According to a follow-up Inquisitr report, the letters were traced to Logan, Utah, and authorities arrested William Clyde Allen III, 39. Allen, according to Military Times, was a Navy veteran who served between 1998 and 2002.

The letters tested positive for ricin, which is derived from castor beans. Allen allegedly purchased the castor beans, ground them up, put them in envelopes and then mailed them to their intended targets. What’s more, once he was taken into custody, Allen allegedly confessed to grinding up the beans and sending them.

As of this writing, it is unclear if Allen has revealed a motive. If he did indeed discuss a motive with investigators, that information has not been revealed to the public.

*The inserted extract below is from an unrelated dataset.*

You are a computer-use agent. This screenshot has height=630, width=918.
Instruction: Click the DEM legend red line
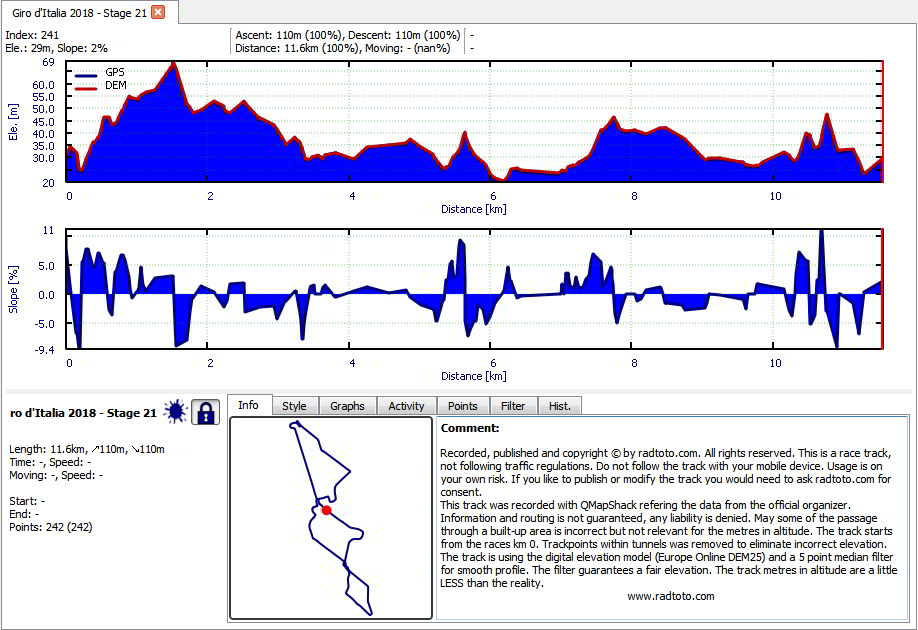[86, 88]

A review of Allen’s naval career by Military Times reveals an utterly unremarkable four years. He enlisted in 1998 and then four years later, having achieved the rank of E-2. He had at one point achieved the rank of E-4, meaning that at least twice he had to have been demoted for various infractions, although as of this writing it is not clear when or why.

He attended the Damage Controlman “A” school at Naval Station Great Lakes in Illinois; spent 15 months on the combat support ship Supply, and another 17 months on the ship Detroit, where he worked as a damage control fireman apprentice.

During his career, he received a handful of awards and commendations, described by the Times as “mostly standard-issue.”